Le mura della città di Aigues Mortes ci ricordano l’importanza storica di questa terra e gli stagni d’acqua salata attorno ai vari tavoli di degustazione ci mostrano chiaramente l’eccezionalità del luogo. Ci troviamo nella villa di campagna del dipartimento francese del Gard in compagnia di rappresentanti locali delle istituzioni, giornalisti e sommelier. I protagonisti della degustazione sono proprio loro, i vini della sabbia, che in Italia sono troppo poco conosciuti.

Parliamo di 3000 ettari coltivati da 103 vignaioli in una terra il cui elemento più tipico è la presenza di un terreno molto sabbioso. Le fonti ci dicono che già nel VII secolo i monaci dell’abbazia di Psalmody, a pochi chilometri da Aigues Mortes, coltivavano la vite nella sabbia ma è nell’Ottocento che troviamo la vera fortuna di questi vini. Infatti, quando la vigna in Europa stava per scomparire a causa della filossera, i viticoltori del luogo notarono che le loro viti continuavano a vivere rigogliosamente. Solo dopo si scoprì che la filossera non riusciva a sopravvivere nella sabbia e già a fine Ottocento la società di estrazione salina di Aigues Mortes “Compagnie des Salins du Midi” investì in nuove vigne. Al tempo, da Aigues Mortes alle Saintes Maries de la Mer c’era un’enorme pineta che venne disboscata per far spazio all’industria del vino nascente. Da allora, Grenache noir e gris, Cinsault, Merlot e Carignan la fanno da padroni. Il 99% dei vins de sable è vinificato in gris o gris de gris. Pressatura diretta per conferire pochissimo colore al vino che infatti non è rosé, ma “grigio”. Si tratta di un vino molto piacevole perché aggiunge ai sentori tipici del rosé un accenno di iodio che lo rende estremamente beverino e fresco.

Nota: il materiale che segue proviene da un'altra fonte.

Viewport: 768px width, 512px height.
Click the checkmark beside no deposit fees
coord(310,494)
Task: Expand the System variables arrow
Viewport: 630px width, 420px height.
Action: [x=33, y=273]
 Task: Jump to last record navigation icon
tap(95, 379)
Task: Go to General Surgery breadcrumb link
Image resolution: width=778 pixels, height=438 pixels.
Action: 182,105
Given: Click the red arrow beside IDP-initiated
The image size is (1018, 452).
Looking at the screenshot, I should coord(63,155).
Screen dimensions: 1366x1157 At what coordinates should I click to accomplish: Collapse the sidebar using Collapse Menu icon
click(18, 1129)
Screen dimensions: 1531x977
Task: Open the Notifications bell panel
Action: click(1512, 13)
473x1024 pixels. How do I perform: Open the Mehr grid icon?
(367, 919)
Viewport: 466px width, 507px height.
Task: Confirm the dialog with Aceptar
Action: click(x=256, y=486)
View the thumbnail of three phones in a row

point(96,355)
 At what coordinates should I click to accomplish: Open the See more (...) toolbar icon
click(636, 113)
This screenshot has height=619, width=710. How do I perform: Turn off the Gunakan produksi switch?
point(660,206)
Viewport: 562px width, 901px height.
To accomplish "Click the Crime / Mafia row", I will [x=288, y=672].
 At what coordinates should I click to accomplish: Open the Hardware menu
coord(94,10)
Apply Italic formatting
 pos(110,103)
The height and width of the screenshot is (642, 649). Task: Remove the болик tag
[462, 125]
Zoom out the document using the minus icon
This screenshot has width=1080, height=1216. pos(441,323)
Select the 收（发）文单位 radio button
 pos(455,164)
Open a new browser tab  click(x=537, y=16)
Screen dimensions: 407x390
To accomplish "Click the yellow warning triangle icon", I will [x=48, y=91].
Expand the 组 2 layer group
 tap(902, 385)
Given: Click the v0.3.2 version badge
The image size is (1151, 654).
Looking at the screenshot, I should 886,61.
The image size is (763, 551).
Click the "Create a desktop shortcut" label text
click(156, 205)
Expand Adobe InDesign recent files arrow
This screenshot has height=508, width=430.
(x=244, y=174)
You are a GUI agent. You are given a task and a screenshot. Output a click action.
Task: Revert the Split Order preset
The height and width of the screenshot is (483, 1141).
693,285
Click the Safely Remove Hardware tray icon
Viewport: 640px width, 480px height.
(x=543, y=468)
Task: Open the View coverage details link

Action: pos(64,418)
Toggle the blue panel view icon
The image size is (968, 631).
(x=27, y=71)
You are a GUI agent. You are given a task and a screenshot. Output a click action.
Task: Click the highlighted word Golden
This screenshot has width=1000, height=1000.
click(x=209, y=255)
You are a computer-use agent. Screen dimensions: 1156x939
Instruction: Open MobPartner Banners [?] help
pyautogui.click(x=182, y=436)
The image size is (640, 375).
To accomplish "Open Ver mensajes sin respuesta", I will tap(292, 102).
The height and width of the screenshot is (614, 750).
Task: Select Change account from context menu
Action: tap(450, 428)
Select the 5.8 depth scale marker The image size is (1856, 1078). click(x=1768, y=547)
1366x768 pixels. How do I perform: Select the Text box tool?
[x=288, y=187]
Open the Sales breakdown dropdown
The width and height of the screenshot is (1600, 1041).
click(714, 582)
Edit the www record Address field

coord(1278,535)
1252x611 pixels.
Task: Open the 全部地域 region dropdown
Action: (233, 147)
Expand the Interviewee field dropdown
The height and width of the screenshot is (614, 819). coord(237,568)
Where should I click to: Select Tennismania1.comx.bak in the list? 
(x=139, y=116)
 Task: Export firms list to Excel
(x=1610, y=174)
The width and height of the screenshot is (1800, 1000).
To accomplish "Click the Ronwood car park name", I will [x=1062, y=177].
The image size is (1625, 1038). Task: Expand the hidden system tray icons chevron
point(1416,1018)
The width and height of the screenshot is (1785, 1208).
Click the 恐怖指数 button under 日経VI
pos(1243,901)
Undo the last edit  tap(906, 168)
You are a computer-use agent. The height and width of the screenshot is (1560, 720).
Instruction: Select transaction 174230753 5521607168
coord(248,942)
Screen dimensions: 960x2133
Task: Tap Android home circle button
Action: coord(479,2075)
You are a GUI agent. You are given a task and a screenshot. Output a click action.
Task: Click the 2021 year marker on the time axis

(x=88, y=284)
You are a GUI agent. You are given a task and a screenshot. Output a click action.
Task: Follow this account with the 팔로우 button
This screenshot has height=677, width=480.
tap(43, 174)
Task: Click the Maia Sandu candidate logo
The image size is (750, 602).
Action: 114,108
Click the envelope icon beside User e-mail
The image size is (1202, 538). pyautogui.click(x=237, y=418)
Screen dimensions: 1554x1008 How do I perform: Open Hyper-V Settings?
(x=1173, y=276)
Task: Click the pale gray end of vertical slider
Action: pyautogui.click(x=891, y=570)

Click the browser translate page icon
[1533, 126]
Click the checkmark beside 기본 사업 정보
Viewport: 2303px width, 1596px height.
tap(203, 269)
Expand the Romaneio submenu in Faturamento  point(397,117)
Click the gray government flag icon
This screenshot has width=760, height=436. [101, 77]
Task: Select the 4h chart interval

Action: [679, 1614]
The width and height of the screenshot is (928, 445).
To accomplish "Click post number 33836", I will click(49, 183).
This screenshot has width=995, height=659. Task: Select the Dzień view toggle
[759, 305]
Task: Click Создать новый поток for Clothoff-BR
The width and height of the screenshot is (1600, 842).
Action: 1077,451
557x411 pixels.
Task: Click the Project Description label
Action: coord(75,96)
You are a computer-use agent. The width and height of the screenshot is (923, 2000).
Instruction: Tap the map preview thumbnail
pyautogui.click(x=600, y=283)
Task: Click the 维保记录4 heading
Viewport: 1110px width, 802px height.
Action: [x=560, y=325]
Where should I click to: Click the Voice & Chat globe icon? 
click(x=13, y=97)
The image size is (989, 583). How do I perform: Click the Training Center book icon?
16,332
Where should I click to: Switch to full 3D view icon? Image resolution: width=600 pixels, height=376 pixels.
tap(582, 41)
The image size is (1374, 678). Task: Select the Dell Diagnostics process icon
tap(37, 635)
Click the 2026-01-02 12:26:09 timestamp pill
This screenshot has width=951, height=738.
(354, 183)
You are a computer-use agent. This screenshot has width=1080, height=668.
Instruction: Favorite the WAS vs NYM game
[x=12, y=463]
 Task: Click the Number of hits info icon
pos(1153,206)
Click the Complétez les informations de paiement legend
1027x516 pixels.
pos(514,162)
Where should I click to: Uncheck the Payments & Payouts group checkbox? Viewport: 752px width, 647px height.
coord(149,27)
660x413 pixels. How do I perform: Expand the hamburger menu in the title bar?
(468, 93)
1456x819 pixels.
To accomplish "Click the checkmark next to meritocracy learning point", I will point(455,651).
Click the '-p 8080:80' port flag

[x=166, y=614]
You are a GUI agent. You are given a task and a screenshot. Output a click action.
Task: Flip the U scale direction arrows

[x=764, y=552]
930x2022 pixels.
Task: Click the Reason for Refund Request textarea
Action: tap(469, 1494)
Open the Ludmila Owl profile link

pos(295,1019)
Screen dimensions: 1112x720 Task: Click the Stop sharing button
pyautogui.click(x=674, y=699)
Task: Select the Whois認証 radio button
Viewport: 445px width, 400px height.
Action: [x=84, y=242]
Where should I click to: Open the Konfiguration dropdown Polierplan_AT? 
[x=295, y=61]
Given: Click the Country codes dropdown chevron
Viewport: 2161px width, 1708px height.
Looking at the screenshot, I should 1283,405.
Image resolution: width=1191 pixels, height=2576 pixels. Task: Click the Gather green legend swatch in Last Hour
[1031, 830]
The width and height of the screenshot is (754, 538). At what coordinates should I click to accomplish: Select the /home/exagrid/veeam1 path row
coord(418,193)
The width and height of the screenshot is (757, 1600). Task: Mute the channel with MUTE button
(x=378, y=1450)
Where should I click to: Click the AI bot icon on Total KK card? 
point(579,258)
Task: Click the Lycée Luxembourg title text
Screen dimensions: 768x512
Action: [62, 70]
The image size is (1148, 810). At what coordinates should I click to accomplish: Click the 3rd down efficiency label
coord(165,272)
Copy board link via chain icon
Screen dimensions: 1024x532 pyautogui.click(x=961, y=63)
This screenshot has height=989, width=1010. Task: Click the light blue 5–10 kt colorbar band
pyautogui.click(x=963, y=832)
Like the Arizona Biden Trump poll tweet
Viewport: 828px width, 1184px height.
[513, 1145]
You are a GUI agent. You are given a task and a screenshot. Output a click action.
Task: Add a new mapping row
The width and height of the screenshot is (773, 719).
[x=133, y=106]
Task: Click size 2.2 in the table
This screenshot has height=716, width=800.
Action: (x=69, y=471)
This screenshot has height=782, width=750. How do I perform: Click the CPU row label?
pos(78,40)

Tuttavia, se la natura è stata clemente in questa terra non è detto che continui ad esserlo in futuro.
Infatti, piantare la vite sulla sabbia a pochi metri dal mare comporta un grande rischio. La salinità di questi terreni sabbiosi ha, infatti, avuto un ritorno importante due anni fa. “La falda acquifera salata è molto vicina, ad appena un metro di profondità, e agisce come una barriera chimica alla crescita delle radici”, spiega Frédéric Arragon, presdente del sindacato dei produttori dei vins de Sable. Solo alcuni centimetri di acqua dolce sovrastano questa falda salata, permettendo alle viti di attingere ad essa per il loro approvvigionamento idrico. La gestione di questo sottile strato di acqua dolce è quindi essenziale per il mantenimento dei vigneti e delle altre colture della zona.

La denominazione, per ora IGP, Sable de Camargue è molto impegnata nell’agricoltura biologica con il 90% dei suoi vigneti certificati, “ma puntiamo al 100% di biologico” auspica Arragon. Con una forte presenza nei supermercati francesi e un boom di vendite dirette grazie all’attrattiva turistica della zona, si tratta di un’attività molto dinamica. 200.000 ettolitri sono la produzione media annua della denominazione che genera un fatturato di circa 80 milioni di euro. La Francia è il maggiore consumatore di vini rosé al mondo (con il 35%) secondo l’Osservatorio mondiale del rosé, ma l’Italia resta comunque nella top 5 con Stati Uniti, Germania e Regno Unito.

Dal 2013 la denominazione è impegnata nel raggiungimento della DOC francese ed europea (DOP). La prima è cosa fatta, resta soltanto da attendere l’agognato sì da Bruxelles. Terminando la degustazione ci rendiamo facilmente conto che, questi vini che vanno dai 5 ai 20 euro a bottiglia, potrebbero intercettare una domanda italiana interessata ad uscire dai classici rosé della Côte de Provence e che vuole degustare un vino particolare.